In our study, we also resected the capsular fold and enlarged the posteromedial valvular connecting area by at least 5 mm. And that was adequate to convert the unidirectional flow into the normal bidirectional flow between the joint cavity and the gastrocnemius-semimembranosus bursa [20]. The final follow-up result was also promising; no case of recurrence was encountered.

Furthermore, the influence of a complete cyst wall resection on the recurrence rate of the popliteal cyst is still controversial. Rauschning [16] indicated that radical excision of the cyst was not essential for the therapeutic result. Sansone and De Ponti [8] only corrected the valvular mechanism and intra-articular lesions, without removing the cyst wall. And they reported a 95% success rate. Ko [20] retained some parts of the cystic capsule but did not find any recurrence in total 14 cases. However, other authors preferred to complete cyst wall resection. Cho [10] used a 70-degree arthroscopy to get a better operative field for a complete excision of the cyst wall. All patients obtained excellent clinical results and experienced no recurrence. Ahn [19] performed a direct excisional cystectomy via the posteromedial cystic portal in 24 patients with fibrous structures within the cysts. And after a mean follow-up of 36.1 months, the cysts disappeared or reduced in size in all 24 cases.

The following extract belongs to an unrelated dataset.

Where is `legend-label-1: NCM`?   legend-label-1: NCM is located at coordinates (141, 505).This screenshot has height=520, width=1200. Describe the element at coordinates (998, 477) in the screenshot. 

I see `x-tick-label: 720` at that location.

We performed a complete excision of the cyst wall with double posteromedial portals and obtained a good therapeutic outcome. There was no case of recurrence. And we think a complete excision of the cyst wall, combined with treating intra-articular pathologies and correcting the valvular mechanism, is beneficial to diminish the possible recurrence of popliteal cyst.

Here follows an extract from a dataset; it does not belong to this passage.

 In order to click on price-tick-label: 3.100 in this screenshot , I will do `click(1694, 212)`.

Our surgical technique is a little bit different from those of other authors. We use a figure-of-four position combined with double posteromedial portals. There are some advantages of this modified method. First, it is much more simple and convenient for the surgeon to operate because the leg holders are not needed with a figure-of-four position, and the surgeon can operate upon the operating table, instead of operating from medial side but standing on the lateral side. Second, the cyst prolapses downwards and backwards due to the gravity with a common supine position, which will cause a limited operation field. With the figure-of-four position, the cyst does not prolapse but gets close to the front, which facilitates complete cystectomy. Besides, the surgeon can easily change the angle of knee flexion and push the cyst from outside to assist a complete resection of the cyst wall. Finally, the popliteal fossa usually swells after surgery due to the perfusion pressure of fluid pump. While with the figure-of-four position, the saline does not easily flow into the popliteal interstitial space because the factor of gravity is eliminated, which reduces the occurrence of swelling.

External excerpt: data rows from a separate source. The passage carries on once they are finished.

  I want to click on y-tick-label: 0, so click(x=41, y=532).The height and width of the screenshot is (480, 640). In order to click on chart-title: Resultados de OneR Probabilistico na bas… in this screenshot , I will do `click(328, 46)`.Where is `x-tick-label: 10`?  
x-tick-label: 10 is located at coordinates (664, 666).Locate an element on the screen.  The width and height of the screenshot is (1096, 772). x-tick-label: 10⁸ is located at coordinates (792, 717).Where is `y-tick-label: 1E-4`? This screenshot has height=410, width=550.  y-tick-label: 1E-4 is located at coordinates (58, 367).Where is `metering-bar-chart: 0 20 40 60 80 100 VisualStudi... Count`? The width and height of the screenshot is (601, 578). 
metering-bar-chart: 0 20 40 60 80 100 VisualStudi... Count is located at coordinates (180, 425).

The major weakness of this study is that there is no control group with an open approach. Besides, the number of cases and the follow up are also insufficient. We will conduct further control studies with large number of cases and long term follow-up.

Conclusions

The modified arthroscopic treatment technique, using a figure-of-four position and double posteromedial portals, is effective and safe for treating popliteal cyst.